10/03/2014
L'Assommoir d'Emile Zola
L'Assommoir d’Émile Zola, Le livre de poche, 1983 [1877], 491p. (+30p. de notes pour la présente édition)
Gervaise a le malheur d'être née Macquart, cette branche bâtarde issue de l'ancêtre Adelaïde à qui l'on doit tous les personnages de la saga zolienne. Elle porte le vice héréditaire sur sa jambe boiteuse et l'alcool coule depuis toujours dans ses veines, tant ses parents aimaient la goutte et l'anisette. Pourtant, Gervaise est aimable comme tout, ronde et rose comme une fleur et travailleuse avec ça. Lorsque cette fripouille de Lantier la délaisse en plein Paris, avec deux enfants sur les bras, pour aller courir le jupon et une meilleure fortune, Gervaise se démène comme un diable à la blanchisserie de madame Fauconnier et assure son train-train. "On ne m'y reprendra plus" dit-elle en parlant des hommes et de leurs belles promesses. Pourtant, Coupeau se montre bien gentil, lui fait une cour comme il faut et ne boit pas. Ça, non ! Le père Coupeau s'est cassé le cou en tombant d'un ouvrage un jour de grosse culotte, on ne risque pas de le prendre à faire pareil ! Gervaise finit donc par céder et se remet en ménage. Elle se marie même cette fois-ci (et la noce de crapahuter au Louvre avec des yeux ronds). Si la vie semble tourner joliment, c'est pour mieux dégringoler. La faiblesse de Coupeau pour la boisson, qu'il a lui aussi dans les veines, finit par le rattraper. Du vin, il tombe à la gnôle que le père Colombe distille dans son alambic aux allures de monstre infernal.

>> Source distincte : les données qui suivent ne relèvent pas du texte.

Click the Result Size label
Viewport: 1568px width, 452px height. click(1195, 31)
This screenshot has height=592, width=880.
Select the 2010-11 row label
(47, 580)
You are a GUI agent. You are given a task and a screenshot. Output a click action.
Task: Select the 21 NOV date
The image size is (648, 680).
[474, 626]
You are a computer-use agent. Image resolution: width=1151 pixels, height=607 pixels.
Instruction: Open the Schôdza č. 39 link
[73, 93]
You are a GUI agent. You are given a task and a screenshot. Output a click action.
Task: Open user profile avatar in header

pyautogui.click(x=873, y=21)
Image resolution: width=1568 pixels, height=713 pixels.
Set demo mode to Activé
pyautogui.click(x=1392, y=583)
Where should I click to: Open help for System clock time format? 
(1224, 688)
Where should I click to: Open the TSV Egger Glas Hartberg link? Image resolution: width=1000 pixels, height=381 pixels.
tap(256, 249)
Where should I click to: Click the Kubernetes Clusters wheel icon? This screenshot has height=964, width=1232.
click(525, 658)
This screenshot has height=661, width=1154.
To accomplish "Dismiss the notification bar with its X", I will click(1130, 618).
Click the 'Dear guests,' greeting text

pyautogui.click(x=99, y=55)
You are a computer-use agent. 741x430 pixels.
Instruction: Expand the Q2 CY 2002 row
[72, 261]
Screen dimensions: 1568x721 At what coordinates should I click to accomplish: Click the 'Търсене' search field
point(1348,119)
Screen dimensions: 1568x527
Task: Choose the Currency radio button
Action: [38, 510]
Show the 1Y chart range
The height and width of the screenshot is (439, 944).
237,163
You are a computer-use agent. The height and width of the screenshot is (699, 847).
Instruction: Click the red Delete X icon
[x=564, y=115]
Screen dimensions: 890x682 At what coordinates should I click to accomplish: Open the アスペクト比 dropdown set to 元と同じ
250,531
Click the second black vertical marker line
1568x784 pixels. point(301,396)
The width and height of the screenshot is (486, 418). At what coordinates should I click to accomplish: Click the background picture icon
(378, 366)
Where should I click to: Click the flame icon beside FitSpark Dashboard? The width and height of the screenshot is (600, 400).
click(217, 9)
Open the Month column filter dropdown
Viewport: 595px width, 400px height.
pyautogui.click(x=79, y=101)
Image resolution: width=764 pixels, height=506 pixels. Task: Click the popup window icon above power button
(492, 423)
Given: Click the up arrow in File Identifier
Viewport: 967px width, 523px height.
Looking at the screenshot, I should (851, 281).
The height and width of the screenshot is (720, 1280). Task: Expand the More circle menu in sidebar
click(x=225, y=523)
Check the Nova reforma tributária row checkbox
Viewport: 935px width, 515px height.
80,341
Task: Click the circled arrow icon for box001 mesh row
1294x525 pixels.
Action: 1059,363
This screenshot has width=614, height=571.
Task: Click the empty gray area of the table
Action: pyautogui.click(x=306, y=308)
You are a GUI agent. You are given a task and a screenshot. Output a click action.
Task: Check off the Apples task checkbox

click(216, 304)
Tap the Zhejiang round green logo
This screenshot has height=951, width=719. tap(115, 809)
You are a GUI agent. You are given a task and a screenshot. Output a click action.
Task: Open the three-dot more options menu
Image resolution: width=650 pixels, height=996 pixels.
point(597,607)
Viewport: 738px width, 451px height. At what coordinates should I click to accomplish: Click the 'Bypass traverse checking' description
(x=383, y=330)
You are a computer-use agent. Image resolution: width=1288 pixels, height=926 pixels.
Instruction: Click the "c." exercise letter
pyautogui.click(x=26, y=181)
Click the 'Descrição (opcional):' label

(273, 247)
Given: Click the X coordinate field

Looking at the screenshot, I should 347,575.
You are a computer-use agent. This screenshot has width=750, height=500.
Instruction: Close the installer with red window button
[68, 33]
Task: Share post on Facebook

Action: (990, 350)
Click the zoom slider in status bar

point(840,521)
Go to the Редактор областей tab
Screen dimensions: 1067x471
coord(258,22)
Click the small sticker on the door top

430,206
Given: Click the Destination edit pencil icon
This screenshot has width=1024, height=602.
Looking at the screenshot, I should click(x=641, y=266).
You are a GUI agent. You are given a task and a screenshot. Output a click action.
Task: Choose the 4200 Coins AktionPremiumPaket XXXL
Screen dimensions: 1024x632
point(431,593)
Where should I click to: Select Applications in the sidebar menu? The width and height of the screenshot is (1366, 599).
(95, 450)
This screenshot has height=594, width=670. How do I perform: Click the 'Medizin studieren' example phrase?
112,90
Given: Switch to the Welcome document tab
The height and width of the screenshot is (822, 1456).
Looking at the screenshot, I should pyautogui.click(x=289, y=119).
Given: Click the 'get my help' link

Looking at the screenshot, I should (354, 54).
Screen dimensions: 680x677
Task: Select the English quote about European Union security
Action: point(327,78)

La faiblesse de Gervaise pour la gourmandise et la paresse la pousse à des complaisances de plus en plus délétères. Pour ne pas embêter son monde, pour ne pas être embêtée, elle tolère d'abord beaucoup puis tout et n'importe quoi. Dans ce torrent, la boutique de Gervaise, l'argent, les maigres espoirs fondent et c'est tout une boue qui finit par engluer le ménage. Plus on s'encrotte et moins on a l'envie d'en sortir. Coupeau ne travaille plus depuis longtemps et part régulièrement à Saint-Anne se retaper après une crise de delirium tremens. Gervaise salope tous ses ouvrages, finit par être mise dehors de partout. Au fond, une goutte n'a jamais fait de mal à personne alors à quoi bon s'en priver ? Quitte à boire l'argent du ménage, autant le boire à deux. De toutes façons, Gervaise n'a plus qu'une paillasse sous un escalier. Gervaise n'est déjà plus grand chose. La tragédie héréditaire l'a rattrapée.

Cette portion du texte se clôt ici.